■ EXTRACT PROVIDED
The U.S. solar industry installed 30 percent less generating capacity in 2017 than in 2016—4.6 gigawatts less capacity. According to the U.S. Solar Market Insight Report 2017 Year-In-Review, 10.6 gigawatts of solar capacity were installed in 2017 compared to 15.2 gigawatts in 2016, making total U.S. solar photovoltaic (PV) capacity in 2017 53.3 gigawatts. In 2016, developers completed projects ahead of their original schedules due to the expectation that the federal solar tax credit would expire. Solar panel demand has been increasing over the past decade due to government policies that support solar energy and lower prices for solar technologies. These policies include a mix of tax credits, renewable portfolio standards (mandates that utilities produce or purchase a certain percentage of their electricity from renewable sources), net-metering, and other mechanisms.
The Solar Market Insight Report based on a study by GTM Research for the Solar Energy Industries Association also predicts that installations between 2018 and 2022 will be 13 percent lower than originally forecast due to U.S. tariffs on panel imports and new federal tax laws. GTM Research does not expect U.S. solar installations to hit the peak level of 2016 (15.2 gigawatts) again until 2023. (See chart below.)

■ ENTRIES SHOWN
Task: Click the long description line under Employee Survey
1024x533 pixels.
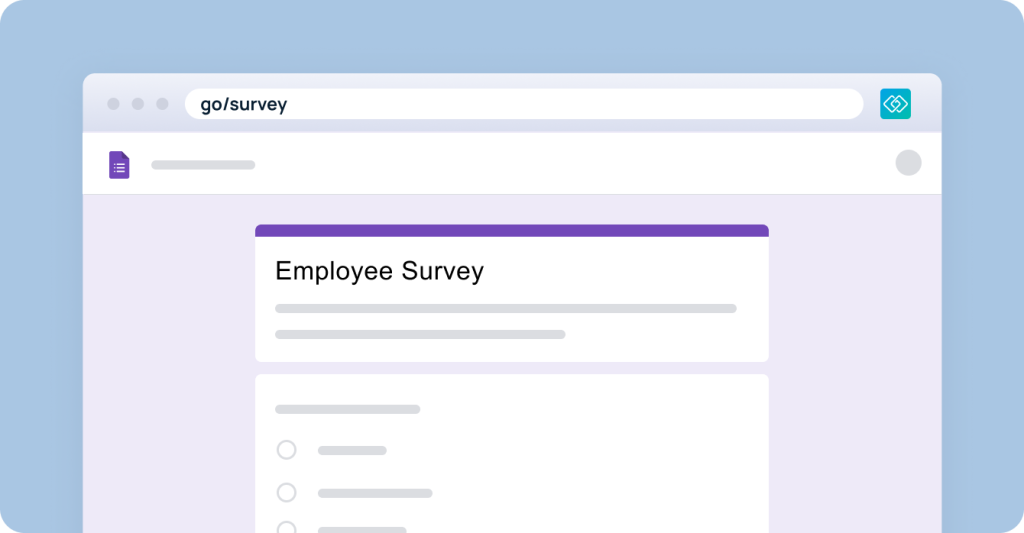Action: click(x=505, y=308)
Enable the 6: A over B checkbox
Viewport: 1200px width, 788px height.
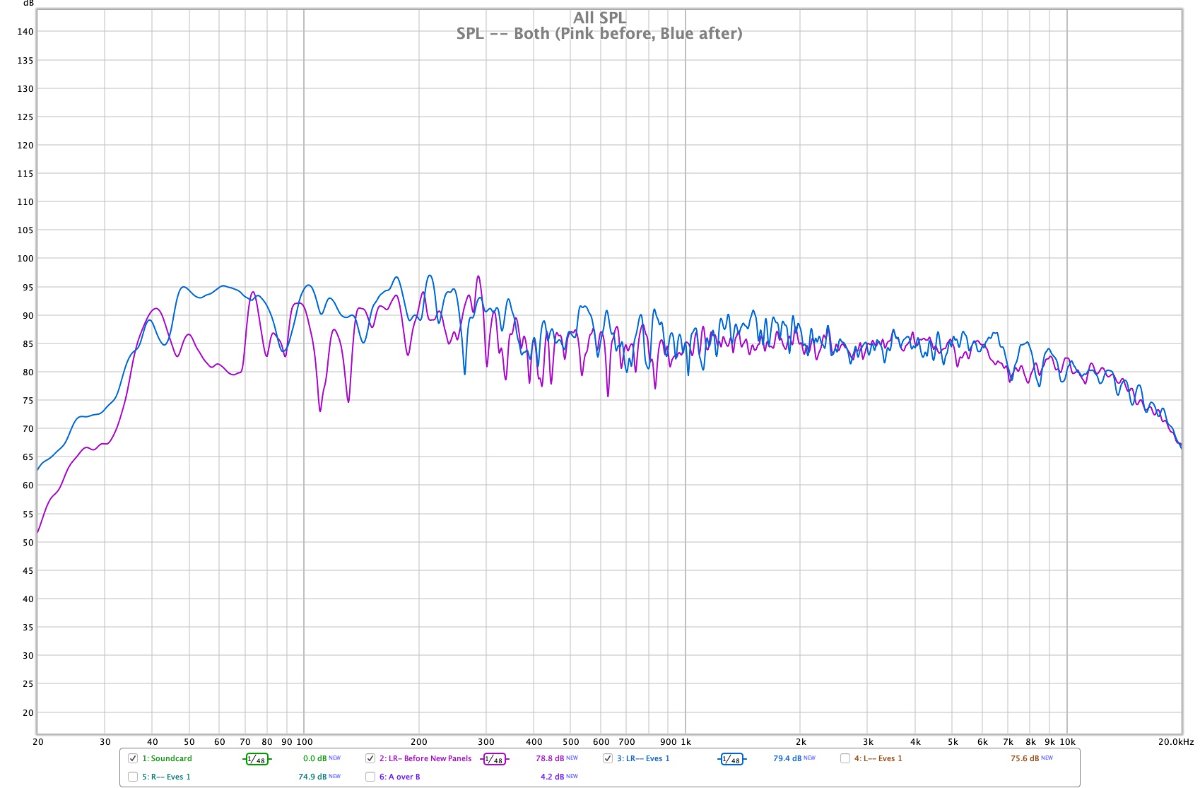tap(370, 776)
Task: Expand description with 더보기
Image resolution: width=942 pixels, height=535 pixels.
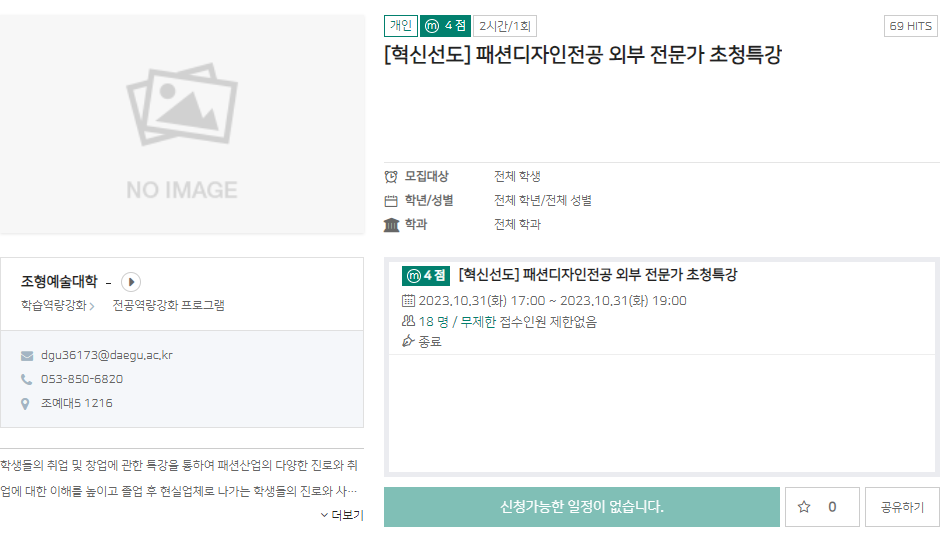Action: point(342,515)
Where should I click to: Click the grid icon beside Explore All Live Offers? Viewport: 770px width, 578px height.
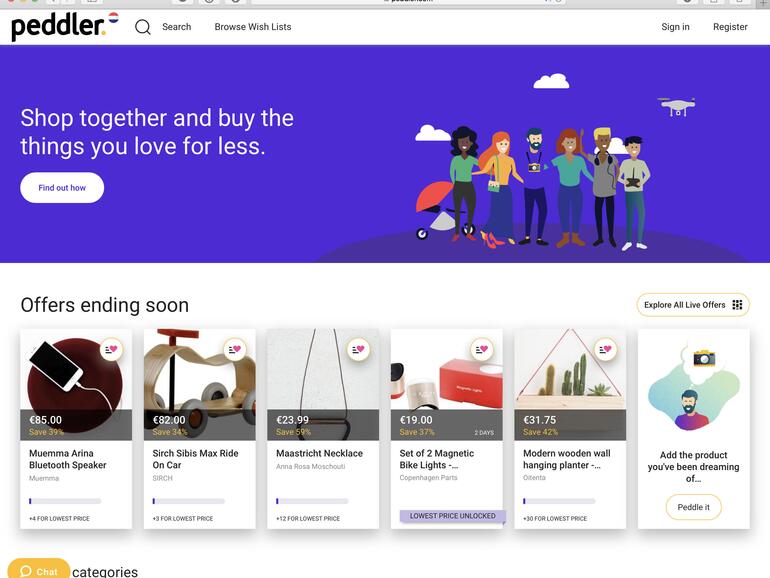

■ YOUR OBJECTIVE
Write the next portion of the text about the 2017 drop in U.S. solar installations, picking up after its final sentence. The listing plays no part here.

■ ANSWER BELOW
In January, President Trump approved recommendations to impose tariffs on imported solar cells and modules as well as imported washing machines. The tariff for solar cells and modules will last for four years. In year one it will be 30 percent, and will then decrease by 5 percent each year, reaching 15 percent in 2021. Based on current pricing trends, the 30 percent tariffs will result in about a $0.10/Watt increase in year 1 module prices.
Source: Solar Energy Industries Association
In 2018, the United States is expected to install a similar level of solar capacity as in 2017 due to higher prices stemming from the tariffs. When prices increase, solar projects will either wait out the tariffs that caused the price increase or be shelved.
Lower corporate tax rates resulting from the tax overhaul passed by Congress last year will also affect solar installations. The tax overhaul will lower the demand for tax equity financing where banks and others invest in solar projects to claim the 30 percent tax credit for solar, offsetting their tax bills. The tax equity market represents a major financing mechanism for solar projects.
Solar Capacity by Sector
The utility market for solar panels decreased the most of any sector in 2017. A total of 6,234 megawatts of solar capacity was added by utilities in 2017. Lower-than-expected installation volumes occurred in the second half of 2017 due to delays and consequent spillover of projects into 2018 because of the uncertainty of tariffs being imposed, as well as delays and cancellations of PURPA projects in markets such as Idaho and Montana. Large utility solar projects are the most vulnerable to tariffs because modules represent up to half the cost of the project.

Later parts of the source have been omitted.